Oprah Winfrey’s ties to the Nashville area are well known. She spent a good portion of her earliest years growing up in the area while living with her father Vernon. She attended Nashville East High School and Tennessee State University. While at TSU, where she earned her degree, she was named Miss Black Tennessee.

She got her first gig in radio as a news reader at WVOL. At the age of 19, she was Nashville’s 1st African-American TV correspondent and the youngest co-anchor of the news at WTVF-TV.

When African American Lives premiered on PBS in February 2006, the series was hailed by The New York Times as “the most exciting and stirring documentary on any subject to appear on television in a long time.” Among the many vivid stories told in that four-part series, audiences and critics nationwide were especially drawn to the powerfully moving discussions between Professor Henry Louis Gates Jr., series host and executive producer, and TV pioneer and philanthropist Oprah Winfrey, which revealed the struggles and accomplishments of Winfrey’s ancestors.

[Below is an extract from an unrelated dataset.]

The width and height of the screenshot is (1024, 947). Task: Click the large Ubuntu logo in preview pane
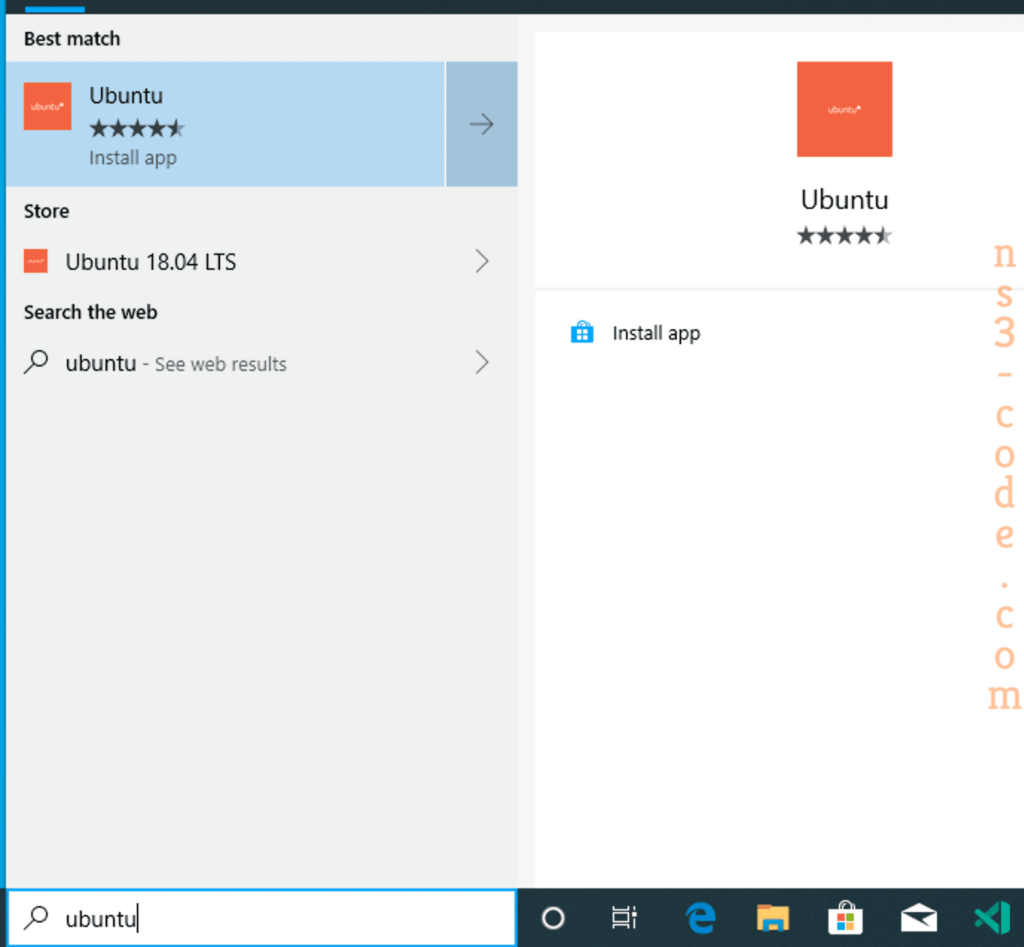[844, 109]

Now, combining new genealogical and historical research with state-of-the-art DNA analysis, Winfrey and Professor Gates continue their dramatic and illuminating quest to discover a fuller history of Winfrey’s ancestry when OPRAH’S ROOTS, an African American Lives Special premieres Wednesday, January 24 at 7 p.m. (CST) on NPT-Channel 8 and PBS stations nationwide. The program features a wealth of previously unseen material, including portions of Professor Gates’ original African American Lives interview with Winfrey and new revelations about her family history.